Friday, June 26, 2009

The Life of Marcus Antonius


He's a puzzling character, Mark Antony, but I've got at least one thing figured out: he's a general, not a politician. Sure, he ends up in control of a third of the Roman empire -- and he has, for a moment at least, a shot at the whole thing, though it seems doubtful that he would know what to do with it or even want it if he had gotten it. What can we say with certainty about Antony?

First of all, Antony has a great capacity for loyalty, though his own sense of allegiance may not always correspond directly with his sworn word. He stays loyal to Julius Caesar, even after Caesar's murder, when it seems that the conspirators clearly have the upper hand and there could be no advantage in remaining loyal to Caesar. He stays loyal to Cleopatra, even though he is married to another woman at the time -- the true bond is to his mistress, not to his wife. Along similar lines, he pledges himself to Octavius Caesar, then without delay breaks his word because he desires to go back to Cleopatra. His loyalty to her trumps his loyalty to Octavius Caesar.

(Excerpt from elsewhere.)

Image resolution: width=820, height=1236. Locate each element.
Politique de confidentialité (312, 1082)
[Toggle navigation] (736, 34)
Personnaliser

Second, Antony uses rhetoric to advance his cause after Caesar's assassination, this cause being not so much to develop his own claim to power (he makes no such claim) but to undermine the claim to power of the conspirators.

Third, Antony bears a fondness -- a weakness, perhaps -- for revelry (referred to but not seen in Julius Caesar, but playing a stronger role in Antony and Cleopatra). He is a man of war -- a leader of men, certainly -- but a solider, not a statesman. When on the battlefield, he commands; when off the battlefield, he succumbs to simple pleasures.

Fourth, Antony is not a man without feeling, witnessed in his reaction to Julius Caesar's assassination and in his love for Cleopatra, which is fully in keeping with pre-modern/classical notions of romantic love as an all-consuming passion.

Finally, for all of these reasons Antony is out of place as a triumvir. It is the sum of these qualities -- not merely his love for Cleopatra -- that is the true cause of his eventual downfall.

It seems almost, at first, that the Antony of Julius Caesar is not the same as that of Antony and Cleopatra, that Shakespeare might have intended the two plays to stand independent of each other, but before too long it becomes clear that we are dealing with the same character in both plays. The Antony of JC responds to one set of circumstances that he faces, and the Antony of A&C -- a little older, a little more wearied of politics -- responds to another set of them.

In summarizing Antony's character, it's hard not to think of Brando as the perfect embodiment of him. It's been a few years since I've seen that 1950s version of Julius Caesar, and truth be told I can't remember how well Brando portrayed Antony, but the idea of Brando is right for it: tough, muscular (as Brando was at the time), instinctive but also calculating, brutish but also intelligent, masculine yet not without sensitivity. In short, Antony is a typically compelling Shakespearean figure, complex and ambiguous, sometimes self-contradictory, but altogether human. The fact that he bows out of his own tragedy in Act IV and leaves it to Cleopatra to carry on is a stroke of genius on Shakespeare's part: we come to understand in Act V the spirit of the Queen, the spirit that moves Antony to love her, and through her defiance of Octavius Caesar she becomes one of the strongest woman characters to ever carry a fifth act.